The Beatles’ legacy is defined not only by their groundbreaking music but also by the mythos that surrounds the band’s meteoric rise and eventual breakup. Amid the legal battles and internal feuds, it is easy to forget that the Fab Four were once just four young lads from Liverpool, experiencing life’s highs and lows together. One significant moment in their journey was their venture into the mind-expanding world of LSD. In a candid revelation, Paul McCartney shares the real story of John Lennon’s and his first acid trip—a moment that shaped their friendship and, perhaps, their music.
A Star-Crossed LSD Experience
While George Harrison and John Lennon had experimented with LSD before, Paul McCartney was initially the last Beatle to partake in the psychedelic experience. By the summer of 1967, McCartney was not shy about his use of LSD and defended it openly in interviews. Amid the mainstream attention surrounding their drug use, McCartney and Lennon shared a pivotal moment together.
The LSD trip brought McCartney and Lennon together like “star-crossed poets,” as they looked into each other’s eyes and dissolved into each other’s beings. McCartney recalls the mind-boggling experience:
“And we looked into each other’s eyes, the eye contact thing we used to do, which is fairly mind-boggling. You dissolve into each other. But that’s what we did, round about that time, that’s what we did a lot,” the singer recalled, “And it was amazing. You’re looking into each other’s eyes and you would want to look away, but you wouldn’t, and you could see yourself in the other person. It was a very freaky experience and I was totally blown away.”
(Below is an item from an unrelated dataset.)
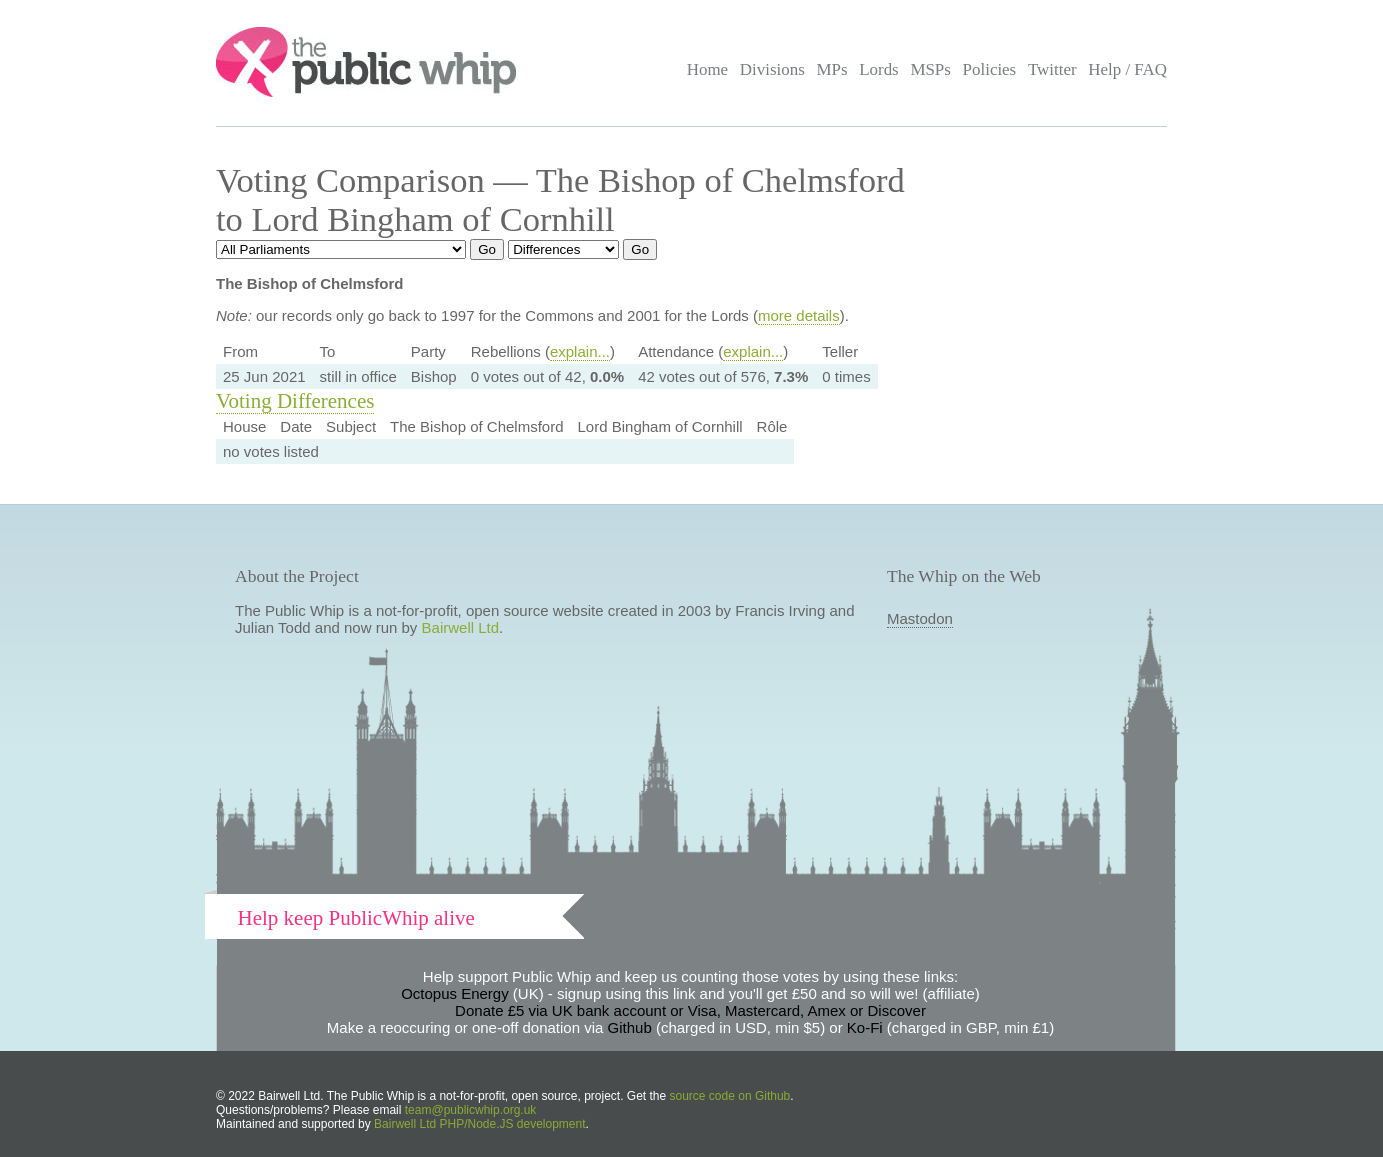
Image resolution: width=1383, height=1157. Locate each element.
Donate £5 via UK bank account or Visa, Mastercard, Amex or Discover (690, 1010)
The Enigmatic Power of LSD
The profound effects of LSD left McCartney grappling with its implications. He questioned how one could return to normalcy after such an experience, acknowledging that the decision was life-changing. As McCartney explored his feelings, he found solace in the vision of Lennon as the “absolute Emperor of Eternity.”
However, the LSD trip was not without its challenges. McCartney found himself physically exhausted, yearning for rest after a few hours. Despite Lennon’s skepticism about sleeping off the trip, McCartney sought refuge in bed, where he continued to hallucinate. Throughout the journey, Lennon’s presence offered reassurance and stability to McCartney—a testament to their enduring friendship.
“There’s something disturbing about it. You ask yourself, ‘How do you come back from it? How do you then lead a normal life after that?’ And the answer is, you don’t. After that you’ve got to get trepanned or you’ve got to meditate for the rest of your life. You’ve got to make a decision which way you’re going to go,” McCartney mused.